Molecular identification of T1 transgenic tobacco plants

We obtained transgenic tobacco plants by Agrobacterium-mediated transformation with the binary vector pROK and most of them grew normally and set seeds. PCR amplification of genomic DNA from putative transgenic plants showed that the expected 1.5-kb Trchi1 amplicon could be obtained from 86 % of the plants (data not shown). Southern hybridization showed that in all PCR-positive transgenic tobacco plants, the Trchi1 gene was integrated into the tobacco genome. In addition, most of the transgenic plants had one copy of the transgene (Fig. 2).

Fig. 2
figure 2

Southern blot analysis. A 432-bp fragment of the Trchi1 gene was used as the template to synthesize probes labeled with digoxin. 3, 5, 7, 15, and 17: T 1 transgenic lines, WT non-transgenic plants, P positive control, vector pROKII/ycTrchi1 (1 ng)

Trchi1 expression analysis in T1 transgenic tobacco plants

We isolated RNA from 10 different positive transgenic tobacco plants, as confirmed by Southern blot analysis. RT-PCR analysis showed that the expected 1,500 bp band was obtained from all of them, whereas it was not amplified from the non-transgenic plants, demonstrating that the Trchi1 gene was transcribed in the transgenic lines (Fig. 3). All 10 transgenic plants displayed much higher chitinase activity than the control plants, with a 2.2- to 5.8-fold increase (Fig. 4), indicating that the active Trchi1 protein was produced.

- - - -

#### [Problem requirements]
Please copy out the text on transgenic tobacco plants starting with "Southern blot analysis. A" and going on through "protein was produced.", editing it so that "non-transgenic plants" becomes "wild-type plants". Rely only on the text on transgenic tobacco plants.

#### [Records supplied]
- - - -

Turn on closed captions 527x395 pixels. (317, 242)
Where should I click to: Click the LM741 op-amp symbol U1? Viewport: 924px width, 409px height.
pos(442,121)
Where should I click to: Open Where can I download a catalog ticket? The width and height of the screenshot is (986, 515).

- - - -

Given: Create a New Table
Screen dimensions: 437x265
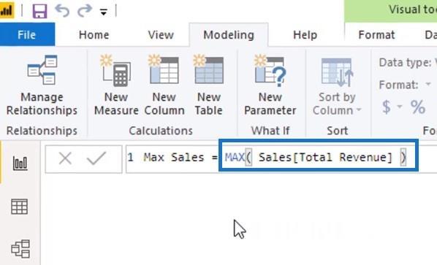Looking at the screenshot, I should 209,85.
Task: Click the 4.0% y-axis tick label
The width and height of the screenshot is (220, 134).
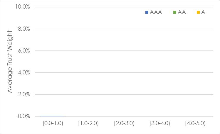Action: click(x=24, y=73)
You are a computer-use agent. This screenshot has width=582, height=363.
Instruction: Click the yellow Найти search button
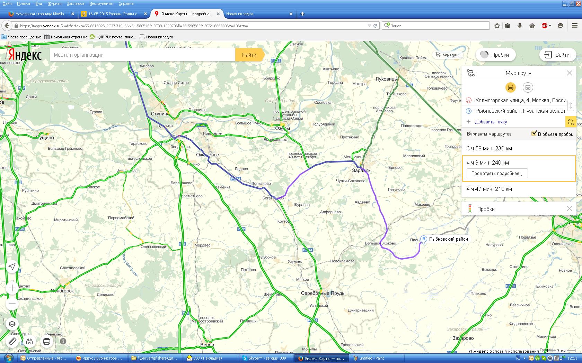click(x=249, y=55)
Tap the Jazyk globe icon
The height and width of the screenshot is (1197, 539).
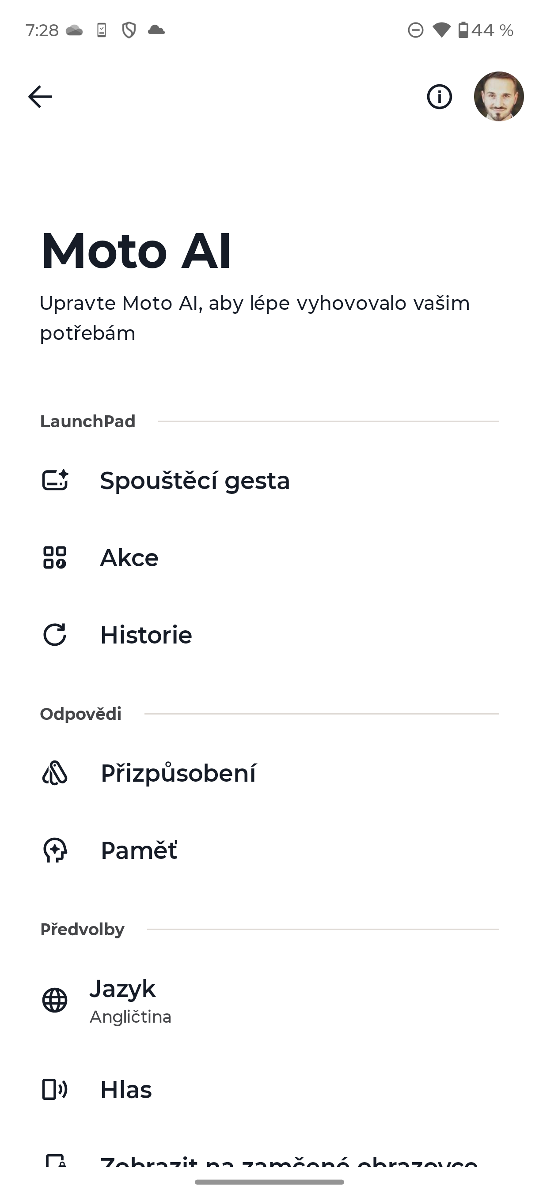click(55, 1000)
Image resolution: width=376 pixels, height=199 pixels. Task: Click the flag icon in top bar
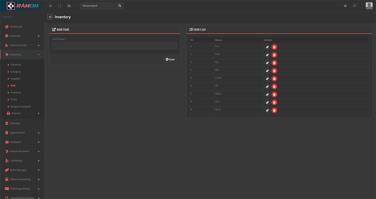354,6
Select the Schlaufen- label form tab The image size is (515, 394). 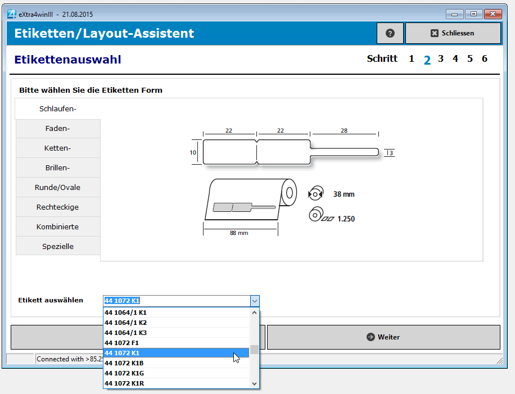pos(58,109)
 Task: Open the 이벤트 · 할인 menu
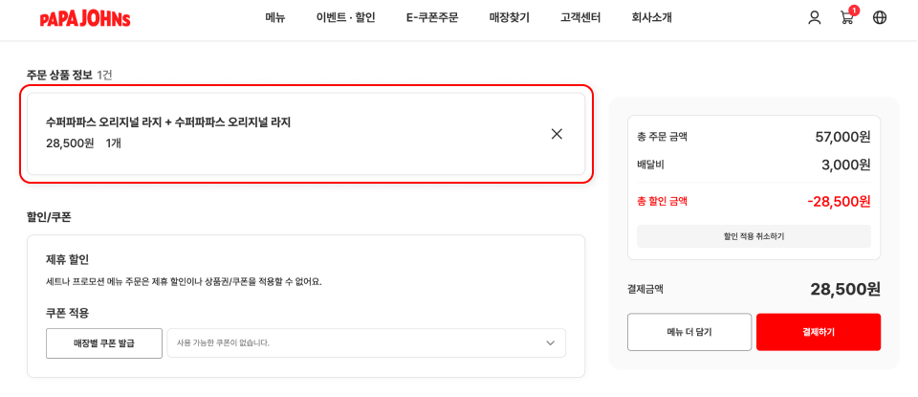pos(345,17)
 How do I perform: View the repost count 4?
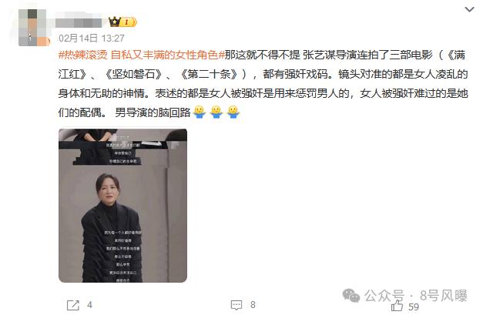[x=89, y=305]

- - - -

#### [Written solution]
Southern blot analysis. A 432-bp fragment of the Trchi1 gene was used as the template to synthesize probes labeled with digoxin. 3, 5, 7, 15, and 17: T 1 transgenic lines, WT wild-type plants, P positive control, vector pROKII/ycTrchi1 (1 ng)

Trchi1 expression analysis in T1 transgenic tobacco plants

We isolated RNA from 10 different positive transgenic tobacco plants, as confirmed by Southern blot analysis. RT-PCR analysis showed that the expected 1,500 bp band was obtained from all of them, whereas it was not amplified from the wild-type plants, demonstrating that the Trchi1 gene was transcribed in the transgenic lines (Fig. 3). All 10 transgenic plants displayed much higher chitinase activity than the control plants, with a 2.2- to 5.8-fold increase (Fig. 4), indicating that the active Trchi1 protein was produced.